Switzerland dismissed a proposal to radically change the way banks lend money, a victory for the financial establishment, including Swiss National Bank President Thomas Jordan.
Vollgeld, as the plan is known in German, was the latest in a string of national ballots over the past few years that critics argued were reckless and would make Switzerland unattractive for businesses.
Jordan became one of its most prominent critics, saying that it amounted to a “dangerous experiment.”
The sovereign money initiative would have ended the centuries-old system of fractional reserve banking by allowing only the central bank to create money and requiring checking accounts to be fully backed by assets that are a direct claim on the monetary authority.
Three-quarters of voters rejected it.
“The Swiss are known to be cautious people, especially in the realm of finance,” said Michael Hermann, a political scientist who heads Zurich-based research institute Sotomo.
As Vollgeld meant entirely uncharted territory, voters rejected it, given that “uncertainty is always poison for stability,” Hermann said.
The Swiss franc was down 0.4 percent to 1.16324 per euro at 9:24am yesterday as demand for haven assets eased and Italian bonds surged. That followed Italian Minister of Finance Giovanni Tria’s signal of commitment to the euro in a weekend interview.
Plebiscites and referendums are a feature of Switzerland’s political system, with votes on a variety of topics taking place several times a year.

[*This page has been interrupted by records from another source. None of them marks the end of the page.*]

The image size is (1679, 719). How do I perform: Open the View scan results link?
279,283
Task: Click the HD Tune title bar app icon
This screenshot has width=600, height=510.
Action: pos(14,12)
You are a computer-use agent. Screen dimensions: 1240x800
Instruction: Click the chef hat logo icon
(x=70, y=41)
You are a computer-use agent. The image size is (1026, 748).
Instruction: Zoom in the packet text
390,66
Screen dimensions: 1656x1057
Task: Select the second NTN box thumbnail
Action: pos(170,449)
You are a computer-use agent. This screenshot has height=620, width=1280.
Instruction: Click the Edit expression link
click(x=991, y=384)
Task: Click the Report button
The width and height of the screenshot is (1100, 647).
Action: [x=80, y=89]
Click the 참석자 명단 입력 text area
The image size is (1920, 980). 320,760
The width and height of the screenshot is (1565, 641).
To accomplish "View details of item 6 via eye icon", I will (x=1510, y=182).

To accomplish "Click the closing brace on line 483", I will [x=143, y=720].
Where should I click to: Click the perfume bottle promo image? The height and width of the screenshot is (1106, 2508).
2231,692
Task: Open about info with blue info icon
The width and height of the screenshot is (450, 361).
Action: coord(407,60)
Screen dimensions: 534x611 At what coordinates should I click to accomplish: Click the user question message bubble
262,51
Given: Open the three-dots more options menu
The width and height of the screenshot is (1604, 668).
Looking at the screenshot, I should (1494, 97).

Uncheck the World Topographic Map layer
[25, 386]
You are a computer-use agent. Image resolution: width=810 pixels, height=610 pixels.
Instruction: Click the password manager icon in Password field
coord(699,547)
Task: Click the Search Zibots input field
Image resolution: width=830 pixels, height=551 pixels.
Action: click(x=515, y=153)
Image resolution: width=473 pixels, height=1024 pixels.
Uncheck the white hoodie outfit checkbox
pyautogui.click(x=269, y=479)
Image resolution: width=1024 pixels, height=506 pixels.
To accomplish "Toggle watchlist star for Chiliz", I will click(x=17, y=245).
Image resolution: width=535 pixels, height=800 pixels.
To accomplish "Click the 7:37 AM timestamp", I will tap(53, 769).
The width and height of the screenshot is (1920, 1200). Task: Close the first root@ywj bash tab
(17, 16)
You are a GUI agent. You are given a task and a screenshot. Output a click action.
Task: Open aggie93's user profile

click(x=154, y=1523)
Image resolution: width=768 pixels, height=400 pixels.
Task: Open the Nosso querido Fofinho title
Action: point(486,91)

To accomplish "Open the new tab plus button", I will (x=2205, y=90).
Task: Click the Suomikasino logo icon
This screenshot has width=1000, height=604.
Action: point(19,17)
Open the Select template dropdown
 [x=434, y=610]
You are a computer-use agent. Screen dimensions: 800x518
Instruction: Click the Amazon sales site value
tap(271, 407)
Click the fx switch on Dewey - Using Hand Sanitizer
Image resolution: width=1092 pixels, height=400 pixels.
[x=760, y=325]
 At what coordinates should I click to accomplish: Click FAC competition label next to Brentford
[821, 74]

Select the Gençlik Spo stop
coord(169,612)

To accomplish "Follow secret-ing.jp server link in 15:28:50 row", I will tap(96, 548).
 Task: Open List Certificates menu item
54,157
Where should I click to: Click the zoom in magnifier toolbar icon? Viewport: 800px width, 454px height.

Examples include a 2014 immigration vote that threatened to cancel a set of economically vital treaties with the EU, a proposal for universal basic income, a requirement that the central bank hold 20 percent of its asset in gold and a plan to tie the pay of corporate executives to their least-paid underlings. The latter three failed.
“There were various company headquarters of firms in America or England that asked their Swiss subsidiaries: ‘What exactly are they doing in Switzerland? How is this going to continue?’ Because this isn’t the first initiative,” said Ruedi Noser, a member of parliament for the Swiss Free Democratic Party.
“Switzerland would’ve been the only country in the entire world that would’ve gone for this experiment and global business doesn’t want a location where one is experimenting,” Noser said.
While polls had suggested that a rejection was likely, supporters mustering the 100,000 signatures necessary to put it on the ballot is testament to the distaste about the financial industry still palpable a decade after the financial crisis.
Although the crises was sparked by the collapse in 2007 of Lehman Brothers, Switzerland did not escape and was in 2008 forced to bail out UBS Group AG, its biggest bank.
Proponents of Vollgeld have said that by putting the central bank solely in charge of steering the amount of money in the economy, there would be more safeguards to prevent the kind of asset price bubbles that caused the 2008 financial crisis.
The movement, whose genesis can be traced back to the Chicago Plan of reforms after the Great Depression, has gained the most prominence in Switzerland, thanks to its direct democracy, but it has also found favor in other countries.
The UK’s Positive Money group said that the failed plebiscite constituted “the beginning of a global conversation about whether control of money creation should be in private or public hands.”